If you’re looking to invest your money, such as your investment capital and you want some exposure to the stock market in hopes of your money appreciating but you’re a little more hands off – you might have been looking at mutual funds.
I want to explain the differences between Mutual Funds, Index Funds and ETFs – and how to evaluate them.
What is a Mutual Fund?
A mutual fund takes and cherry picks stocks and creates a basket of stocks for you to invest in.
- They promise they can get you better results than the market.
- Typically charge 1% management fee.
- But there are hidden costs, too.
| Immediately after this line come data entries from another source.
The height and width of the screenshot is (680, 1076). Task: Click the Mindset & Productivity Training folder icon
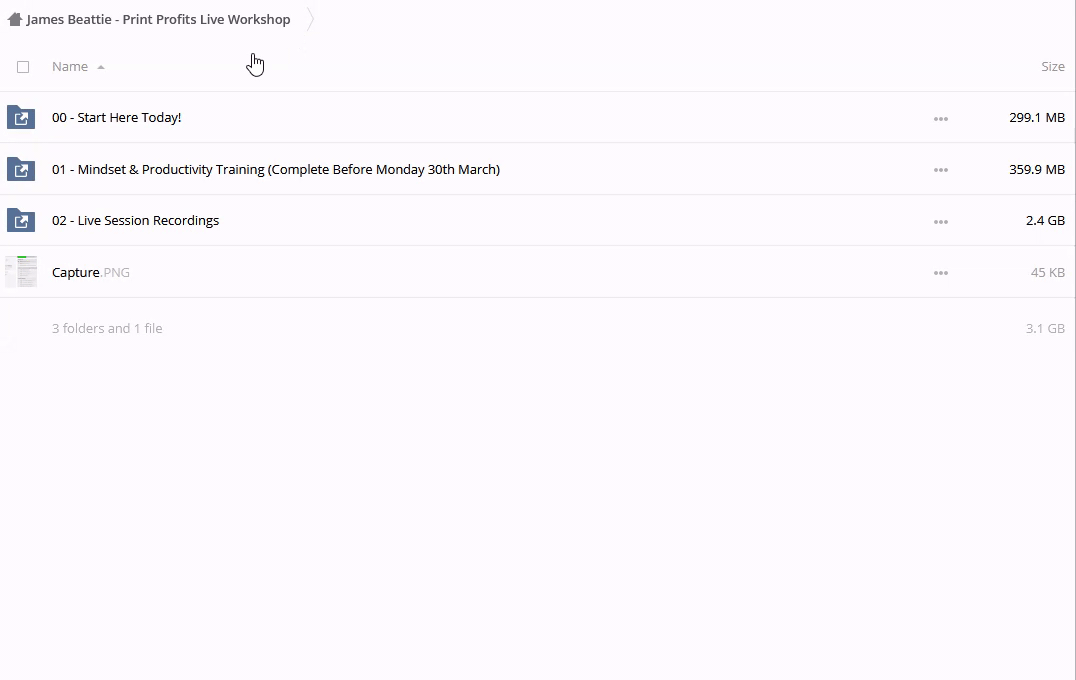(x=21, y=169)
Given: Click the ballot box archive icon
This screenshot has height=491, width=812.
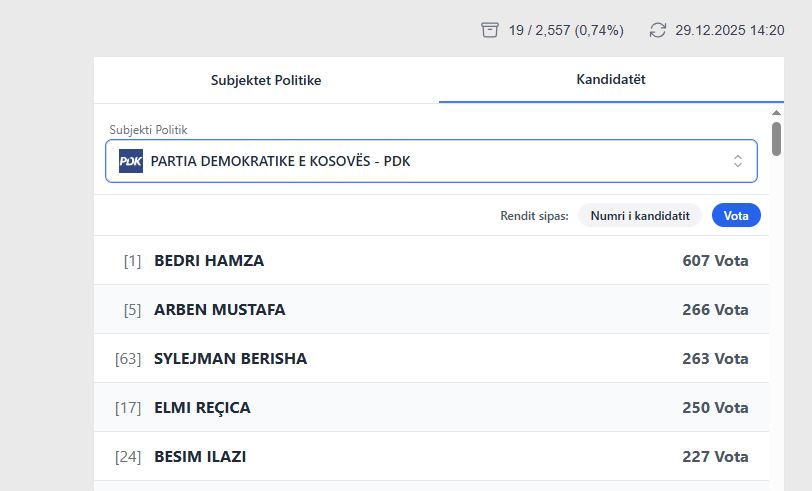Looking at the screenshot, I should (489, 30).
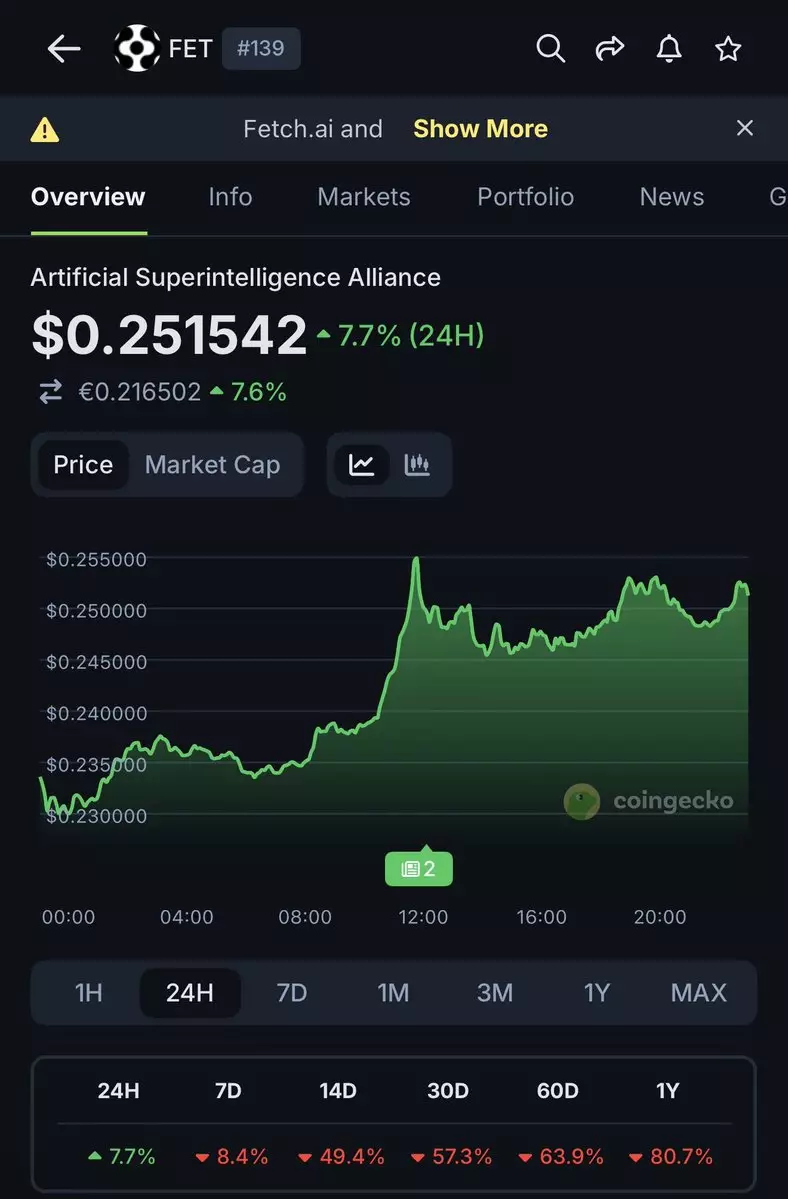Open the Markets tab

364,197
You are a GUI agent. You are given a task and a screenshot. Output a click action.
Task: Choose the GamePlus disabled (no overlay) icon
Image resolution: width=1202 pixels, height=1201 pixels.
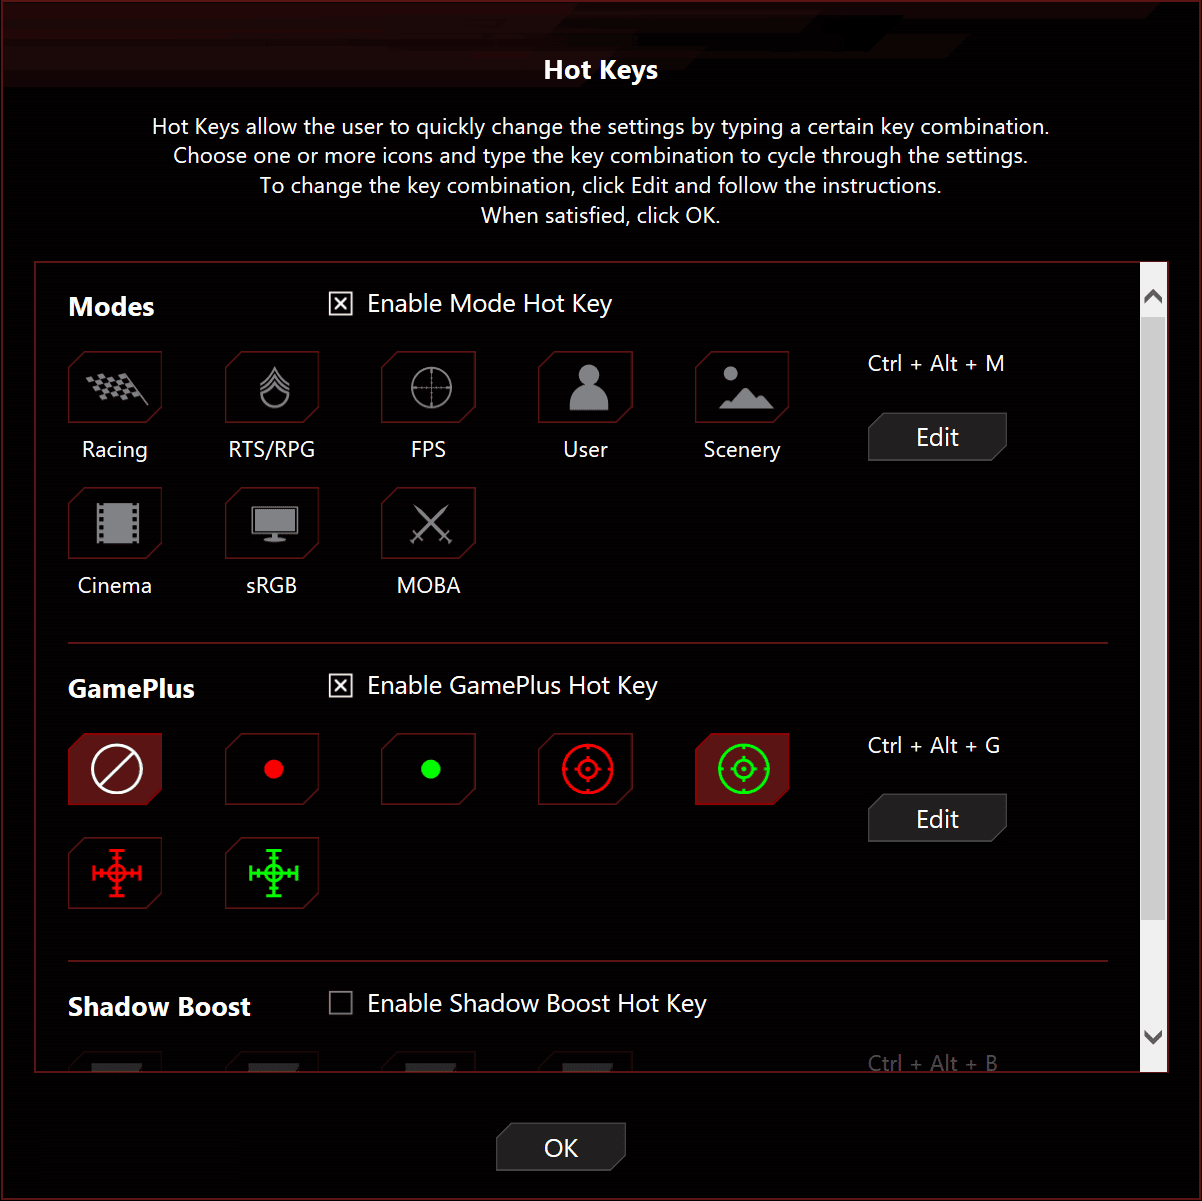115,769
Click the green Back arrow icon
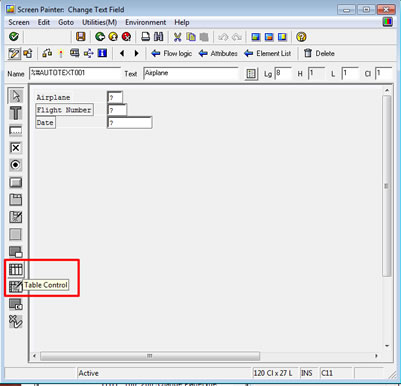The width and height of the screenshot is (401, 386). pyautogui.click(x=100, y=36)
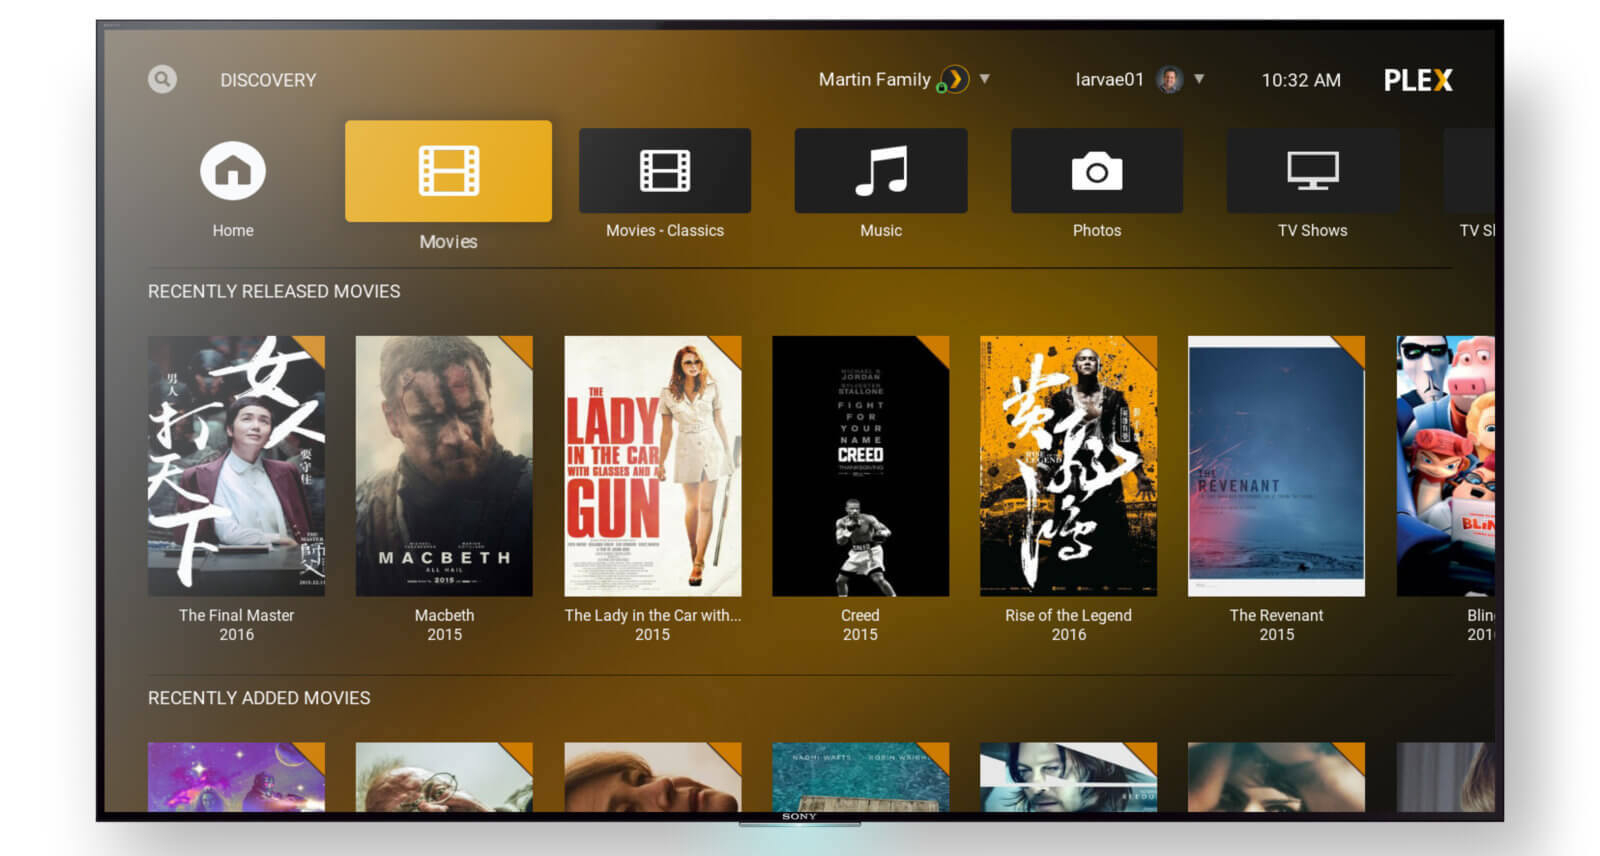Open the Creed movie poster
Screen dimensions: 1600x856
point(860,466)
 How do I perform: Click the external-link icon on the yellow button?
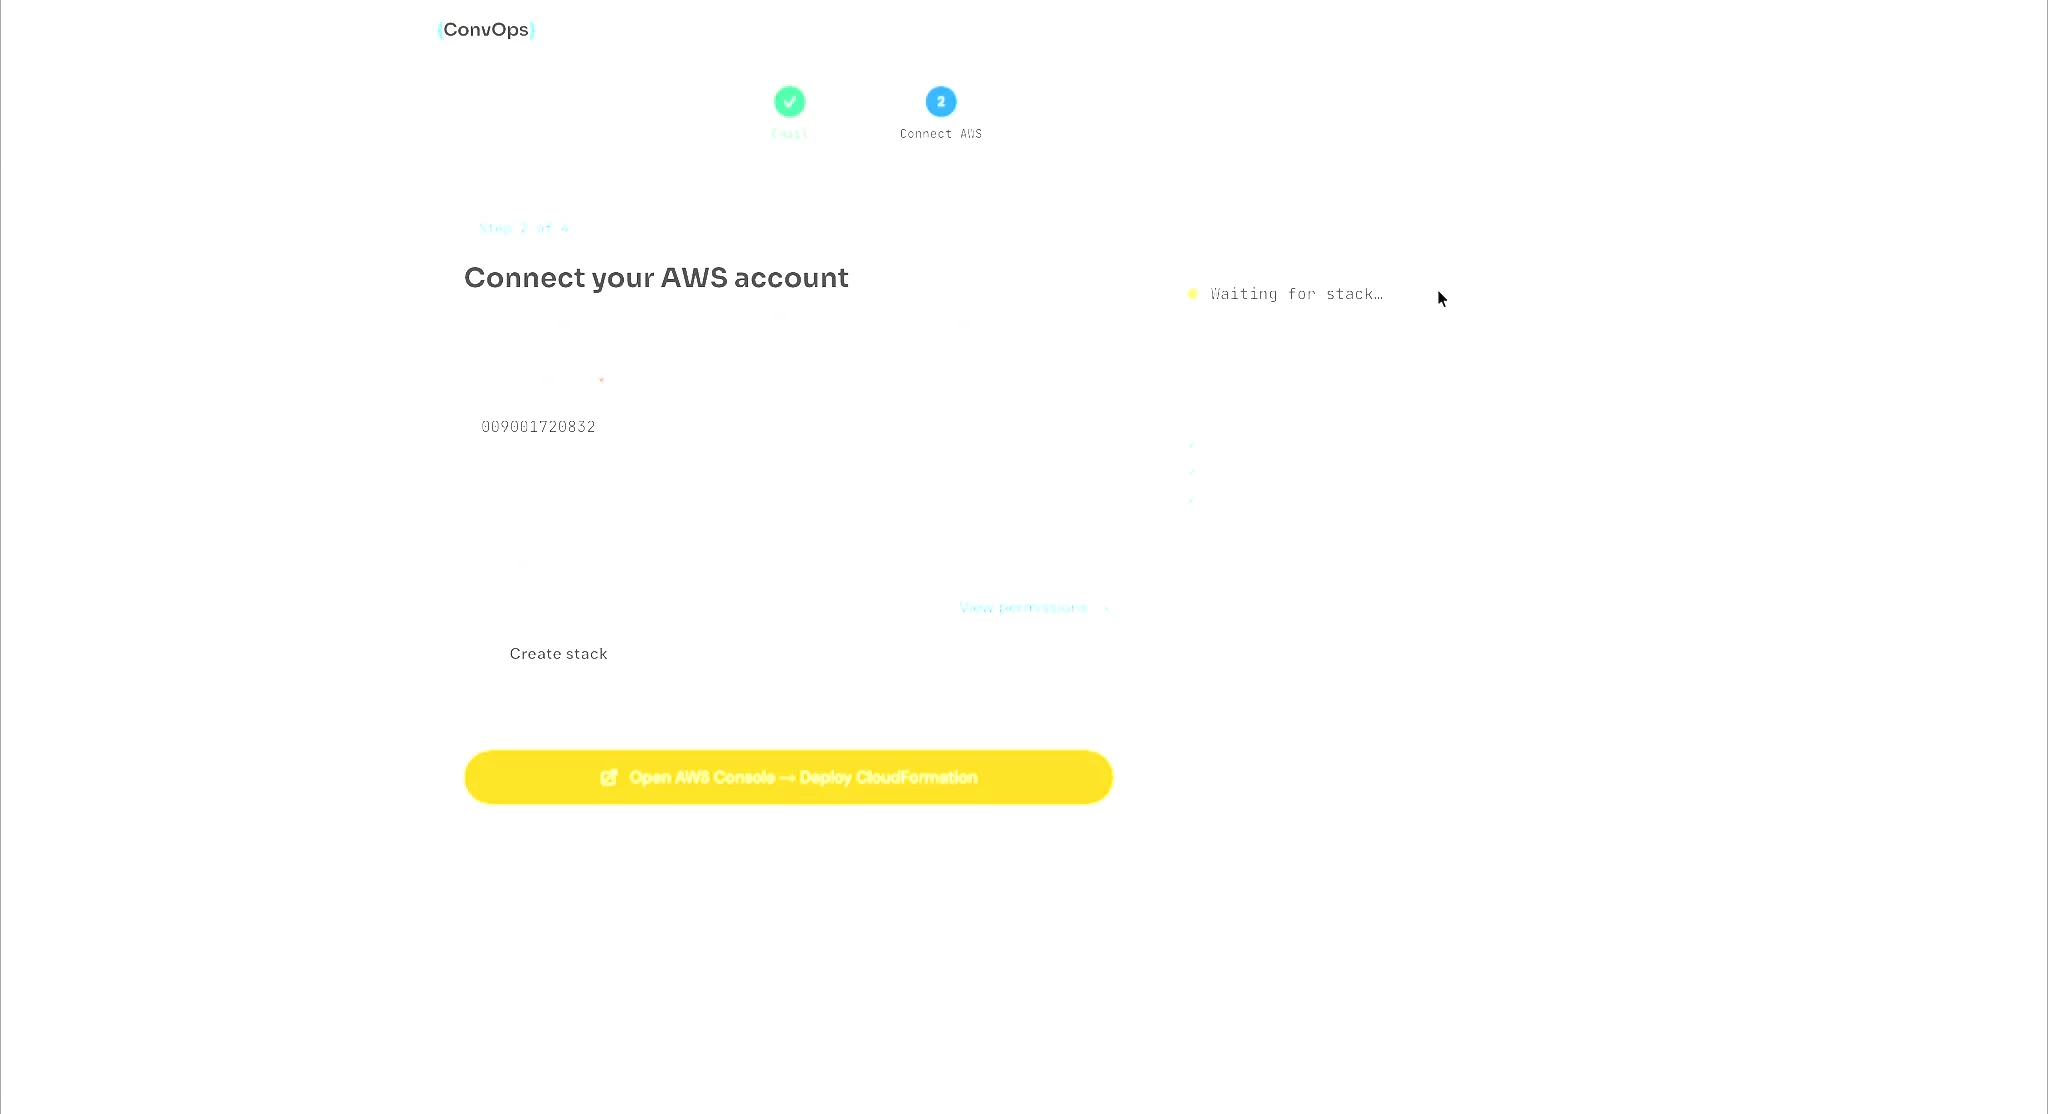tap(608, 777)
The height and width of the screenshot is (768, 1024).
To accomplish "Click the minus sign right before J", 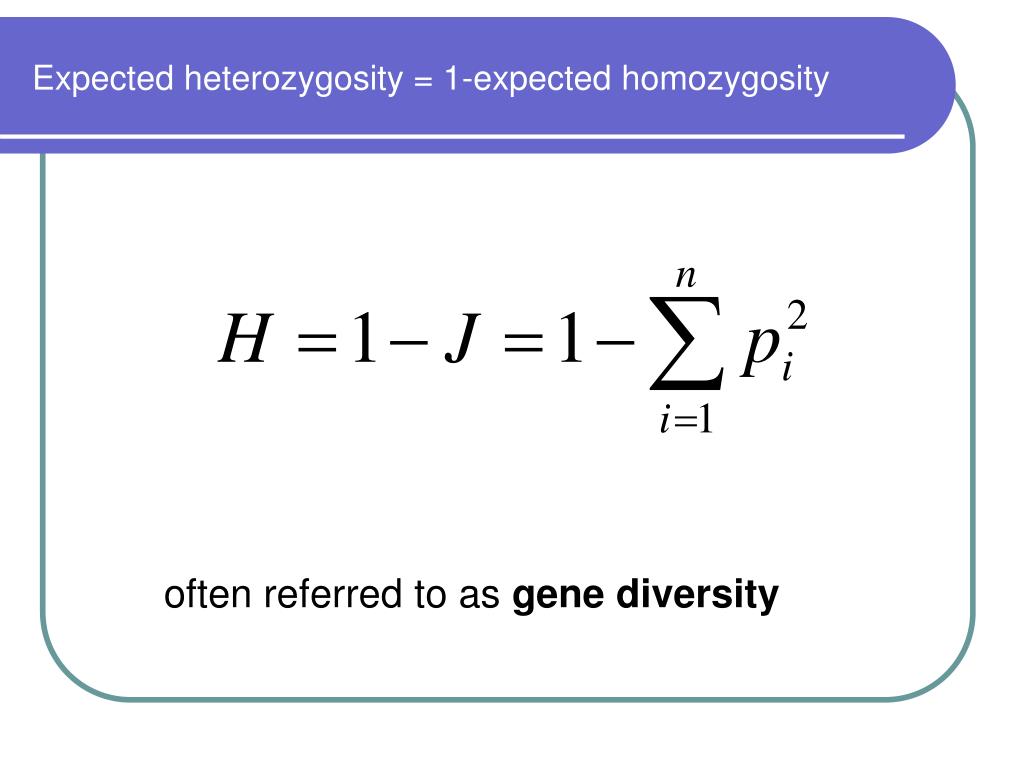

It is expensive for them to do business – so it’s important to look at the other costs associated with doing business with them.
- They care about themselves first, and your money is one of the last things on the list.
What is an Index Fund?
Rather than a business actively managing your funds (like a Mutual Fund), Index Funds are a more passive way of managing funds.
- Similar to a basket of stocks
- The index fund doesn’t get traded on a day-to-day basis like a mutual fund
- Adjustments to stocks are made once in a while, but for the most parts, funds remain in the primary basket of stocks set up for you
- A lot fewer fees are associated with Index Funds than Mutual Funds
What are ETFs?
ETFs are an Exchange of Traded Funds.
- Again, it’s a basket of stocks
- Examples of ETFs: SPY, SPX, IWM, QQQ
Now, each one of these different components is catered for different people, and they all have different risk and reward profiles.
- Easiest method to invest. Give your money to someone, and they take care of it all for you
- Don’t need to be involved that much
- Money can be tied up
- Better for people who are slightly more active investors, but not a full-time trader
- Great if you want to contribute consistently a certain amount
- Little more flexible
- Better for people who are active and willing to make their trades themselves
- Can get in and out at any time
- Most flexible strategy, but you need to put in some time doing your homework
So you must take in account what your needs and preferences are and make a decision based on that. Remember, you need to do what is right for you and your cash and not every person will work under your best interest when it comes to your money – so choose wisely!